**WORK REQUIRED**
The entries below contain a line with "1061x605 pixels." and a line with "Task: Click the Включить свой звук button". Retype exactly everything from the first down to the second, both included, and nothing else.

**INPUT DATA**

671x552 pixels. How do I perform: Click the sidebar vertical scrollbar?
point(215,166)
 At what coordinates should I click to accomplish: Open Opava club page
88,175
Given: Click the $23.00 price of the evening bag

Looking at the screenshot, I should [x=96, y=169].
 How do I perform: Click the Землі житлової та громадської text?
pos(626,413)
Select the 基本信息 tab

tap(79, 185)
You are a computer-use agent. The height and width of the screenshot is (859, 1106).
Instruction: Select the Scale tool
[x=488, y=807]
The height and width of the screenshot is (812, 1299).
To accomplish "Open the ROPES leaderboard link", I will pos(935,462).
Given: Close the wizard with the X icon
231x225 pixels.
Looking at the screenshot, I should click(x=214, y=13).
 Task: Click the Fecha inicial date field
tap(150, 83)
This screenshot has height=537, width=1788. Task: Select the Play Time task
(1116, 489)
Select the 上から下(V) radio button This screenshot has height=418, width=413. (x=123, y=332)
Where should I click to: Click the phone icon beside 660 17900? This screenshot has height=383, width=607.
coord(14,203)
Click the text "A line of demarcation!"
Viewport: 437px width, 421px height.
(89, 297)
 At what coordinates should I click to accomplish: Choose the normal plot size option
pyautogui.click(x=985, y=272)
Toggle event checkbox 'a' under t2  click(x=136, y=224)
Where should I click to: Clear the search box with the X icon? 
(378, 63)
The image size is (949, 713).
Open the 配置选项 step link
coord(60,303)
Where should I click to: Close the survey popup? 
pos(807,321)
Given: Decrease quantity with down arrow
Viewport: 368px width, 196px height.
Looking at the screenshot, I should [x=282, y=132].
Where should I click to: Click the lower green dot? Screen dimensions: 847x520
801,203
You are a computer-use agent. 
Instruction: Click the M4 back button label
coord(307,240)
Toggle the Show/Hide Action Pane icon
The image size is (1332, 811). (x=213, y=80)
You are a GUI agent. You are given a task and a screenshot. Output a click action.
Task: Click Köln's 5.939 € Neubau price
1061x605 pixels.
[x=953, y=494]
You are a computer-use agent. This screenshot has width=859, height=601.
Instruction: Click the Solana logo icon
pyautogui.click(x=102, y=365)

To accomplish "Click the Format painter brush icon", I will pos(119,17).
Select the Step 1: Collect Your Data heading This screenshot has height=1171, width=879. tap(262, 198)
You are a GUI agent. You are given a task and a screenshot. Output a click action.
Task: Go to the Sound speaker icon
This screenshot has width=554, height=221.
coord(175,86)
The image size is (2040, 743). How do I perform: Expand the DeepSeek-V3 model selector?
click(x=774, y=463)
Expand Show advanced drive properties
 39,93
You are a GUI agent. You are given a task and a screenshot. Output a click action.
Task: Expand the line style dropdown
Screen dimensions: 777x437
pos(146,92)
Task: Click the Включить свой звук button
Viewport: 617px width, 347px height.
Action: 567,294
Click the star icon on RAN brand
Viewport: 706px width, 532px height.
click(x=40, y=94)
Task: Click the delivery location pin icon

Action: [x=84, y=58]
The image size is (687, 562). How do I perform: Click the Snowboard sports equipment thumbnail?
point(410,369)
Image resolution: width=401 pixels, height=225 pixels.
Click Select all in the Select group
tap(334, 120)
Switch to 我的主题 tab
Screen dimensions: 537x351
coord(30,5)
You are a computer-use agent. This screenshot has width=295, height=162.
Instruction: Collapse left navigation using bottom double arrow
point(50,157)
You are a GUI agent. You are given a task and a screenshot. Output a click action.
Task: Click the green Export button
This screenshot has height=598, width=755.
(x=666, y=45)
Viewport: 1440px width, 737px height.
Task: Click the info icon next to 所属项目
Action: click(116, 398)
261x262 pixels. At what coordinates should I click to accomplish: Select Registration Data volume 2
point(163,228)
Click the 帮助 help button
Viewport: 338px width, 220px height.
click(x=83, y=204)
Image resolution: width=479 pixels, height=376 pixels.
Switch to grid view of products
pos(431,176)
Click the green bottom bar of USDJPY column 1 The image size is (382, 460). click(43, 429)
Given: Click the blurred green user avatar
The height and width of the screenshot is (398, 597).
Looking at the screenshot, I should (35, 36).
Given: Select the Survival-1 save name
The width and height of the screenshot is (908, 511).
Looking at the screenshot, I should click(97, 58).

**ANSWER TO THIS PROBLEM**
1061x605 pixels.
[x=953, y=494]
You are a computer-use agent. This screenshot has width=859, height=601.
Instruction: Click the Solana logo icon
pyautogui.click(x=102, y=365)

To accomplish "Click the Format painter brush icon", I will pos(119,17).
Select the Step 1: Collect Your Data heading This screenshot has height=1171, width=879. tap(262, 198)
You are a GUI agent. You are given a task and a screenshot. Output a click action.
Task: Go to the Sound speaker icon
This screenshot has width=554, height=221.
coord(175,86)
The image size is (2040, 743). How do I perform: Expand the DeepSeek-V3 model selector?
click(x=774, y=463)
Expand Show advanced drive properties
 39,93
You are a GUI agent. You are given a task and a screenshot. Output a click action.
Task: Expand the line style dropdown
Screen dimensions: 777x437
pos(146,92)
Task: Click the Включить свой звук button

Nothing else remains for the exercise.